I admit to being a fan of the Hallmark movies on cable television, where their network celebrated Christmas in July. It was a nice change of pace to switch channels to something frosty in the midst of July’s major heat wave. I’m a sucker for those romantic movies where the lady and her prince go for moonlit sleigh rides, find the perfect Christmas tree together and then dance the night away at the annual Christmas ball in his castle, where he surprises her by “popping the question” and the whole kingdom rejoices. Of course, it isn’t reality, but a little chilly holiday fiction never hurt on a sultry night when there’s nothing else on television.
One day, I turned on the radio and the song “Let It Snow, Let It Snow, Let It Snow” was playing. It sounded so fresh and cheerful, I couldn’t help but sing along. My spirits continued to soar as I heard other Christmas songs like “Winter Wonderland” and “Sleigh Ride” being aired. The power of suggestion is a mighty thing, and I found myself “chilling” to these familiar tunes that sometimes start to sound “ho-hum” by the time Christmas finally rolls around.

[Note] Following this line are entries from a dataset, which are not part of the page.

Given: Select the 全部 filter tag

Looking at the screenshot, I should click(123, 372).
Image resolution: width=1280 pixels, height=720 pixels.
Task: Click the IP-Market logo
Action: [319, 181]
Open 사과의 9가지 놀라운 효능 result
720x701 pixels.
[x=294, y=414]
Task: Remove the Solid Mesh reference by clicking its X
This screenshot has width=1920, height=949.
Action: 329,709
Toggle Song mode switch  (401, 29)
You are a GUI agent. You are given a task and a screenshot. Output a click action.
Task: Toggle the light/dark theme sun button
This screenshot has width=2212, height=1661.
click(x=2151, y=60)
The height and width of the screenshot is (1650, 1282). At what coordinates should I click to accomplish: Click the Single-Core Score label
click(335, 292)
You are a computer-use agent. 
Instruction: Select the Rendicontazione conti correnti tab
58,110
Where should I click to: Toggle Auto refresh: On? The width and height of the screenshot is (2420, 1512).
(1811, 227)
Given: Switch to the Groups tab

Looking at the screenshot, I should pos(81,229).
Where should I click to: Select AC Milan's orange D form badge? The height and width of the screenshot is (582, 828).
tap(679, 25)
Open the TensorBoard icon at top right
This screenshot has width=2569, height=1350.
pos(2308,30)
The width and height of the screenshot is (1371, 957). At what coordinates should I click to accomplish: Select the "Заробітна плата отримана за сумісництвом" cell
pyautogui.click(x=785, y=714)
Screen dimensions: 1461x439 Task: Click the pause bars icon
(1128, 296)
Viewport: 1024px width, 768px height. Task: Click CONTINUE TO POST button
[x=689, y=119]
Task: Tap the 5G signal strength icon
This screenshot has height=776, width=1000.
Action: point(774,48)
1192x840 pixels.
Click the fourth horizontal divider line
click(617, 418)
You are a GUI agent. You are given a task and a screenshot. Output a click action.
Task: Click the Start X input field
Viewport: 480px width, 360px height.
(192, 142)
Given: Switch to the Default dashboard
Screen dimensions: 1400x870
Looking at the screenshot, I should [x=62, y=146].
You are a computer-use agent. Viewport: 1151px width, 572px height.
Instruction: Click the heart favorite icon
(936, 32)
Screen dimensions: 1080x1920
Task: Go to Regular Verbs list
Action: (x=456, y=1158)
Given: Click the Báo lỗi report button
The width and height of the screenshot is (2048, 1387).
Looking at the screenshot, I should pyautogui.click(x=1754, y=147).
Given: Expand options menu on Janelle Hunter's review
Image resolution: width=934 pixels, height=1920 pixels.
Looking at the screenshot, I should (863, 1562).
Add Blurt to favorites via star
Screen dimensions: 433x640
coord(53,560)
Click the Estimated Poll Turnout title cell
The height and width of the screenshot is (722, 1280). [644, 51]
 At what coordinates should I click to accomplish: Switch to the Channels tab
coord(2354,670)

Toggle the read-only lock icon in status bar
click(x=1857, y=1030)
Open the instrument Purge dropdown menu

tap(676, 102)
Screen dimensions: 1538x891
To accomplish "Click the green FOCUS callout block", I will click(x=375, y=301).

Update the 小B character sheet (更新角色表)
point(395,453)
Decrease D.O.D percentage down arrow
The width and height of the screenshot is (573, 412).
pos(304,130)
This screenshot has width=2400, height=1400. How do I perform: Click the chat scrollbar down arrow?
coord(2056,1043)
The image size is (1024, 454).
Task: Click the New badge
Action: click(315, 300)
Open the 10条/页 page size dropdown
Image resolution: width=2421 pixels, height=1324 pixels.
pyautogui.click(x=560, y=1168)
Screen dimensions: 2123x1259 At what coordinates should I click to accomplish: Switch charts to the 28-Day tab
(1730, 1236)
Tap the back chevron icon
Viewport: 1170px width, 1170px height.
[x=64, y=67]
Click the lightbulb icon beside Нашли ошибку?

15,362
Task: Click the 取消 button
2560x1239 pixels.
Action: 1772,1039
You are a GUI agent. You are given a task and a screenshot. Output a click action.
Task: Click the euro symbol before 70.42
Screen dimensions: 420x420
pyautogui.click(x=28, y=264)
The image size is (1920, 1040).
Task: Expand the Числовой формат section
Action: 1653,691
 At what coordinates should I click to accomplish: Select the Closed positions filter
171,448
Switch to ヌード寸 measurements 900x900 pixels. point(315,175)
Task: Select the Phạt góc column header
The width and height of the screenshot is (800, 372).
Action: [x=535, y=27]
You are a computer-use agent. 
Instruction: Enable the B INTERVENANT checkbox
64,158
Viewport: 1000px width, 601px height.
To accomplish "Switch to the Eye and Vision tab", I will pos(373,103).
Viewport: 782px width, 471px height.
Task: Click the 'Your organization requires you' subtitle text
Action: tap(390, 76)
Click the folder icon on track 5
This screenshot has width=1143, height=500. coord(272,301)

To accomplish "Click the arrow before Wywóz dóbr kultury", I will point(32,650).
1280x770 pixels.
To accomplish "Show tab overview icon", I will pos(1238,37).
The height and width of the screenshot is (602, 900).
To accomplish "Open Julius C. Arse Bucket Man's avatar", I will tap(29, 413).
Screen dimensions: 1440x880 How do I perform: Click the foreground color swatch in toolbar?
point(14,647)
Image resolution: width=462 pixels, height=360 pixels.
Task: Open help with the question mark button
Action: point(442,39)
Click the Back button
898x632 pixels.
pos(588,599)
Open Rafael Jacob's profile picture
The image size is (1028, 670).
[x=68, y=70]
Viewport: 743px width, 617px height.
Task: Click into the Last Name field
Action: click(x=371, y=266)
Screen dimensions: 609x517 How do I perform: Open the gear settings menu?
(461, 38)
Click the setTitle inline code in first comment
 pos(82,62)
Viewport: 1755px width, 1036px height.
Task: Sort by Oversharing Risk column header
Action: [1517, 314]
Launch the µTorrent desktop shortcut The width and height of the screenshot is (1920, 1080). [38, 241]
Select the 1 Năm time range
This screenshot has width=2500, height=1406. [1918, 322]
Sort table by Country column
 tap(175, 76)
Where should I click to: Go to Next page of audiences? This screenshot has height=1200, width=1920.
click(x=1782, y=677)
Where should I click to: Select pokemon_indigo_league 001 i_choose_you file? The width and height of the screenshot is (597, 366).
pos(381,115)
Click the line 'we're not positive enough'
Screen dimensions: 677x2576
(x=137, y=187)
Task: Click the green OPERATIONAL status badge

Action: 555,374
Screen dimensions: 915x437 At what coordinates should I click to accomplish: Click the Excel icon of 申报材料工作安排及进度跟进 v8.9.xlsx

I also found myself feeling some old-fashioned Christmas spirit as my thoughts were distracted from the heat at hand. Why, I wondered, was I finding it easier to feel Christmas joy in the middle of summer than during some Decembers?
I’m almost ashamed to say I realized it was because Christmas in July reminds me of Christmas when I was a child. There were no obligations to worry about like buying gifts or what to serve for Christmas dinner or putting up all those decorations (some of which still haven’t made it back to my attic from last Christmas). I was free to listen to my Christmas records and play in the snow without a care in the world.
There’s a lesson to be learned here, and it isn’t just about keeping cool during a hot summer. I hope all of you had happy holidays during Christmas in July, too.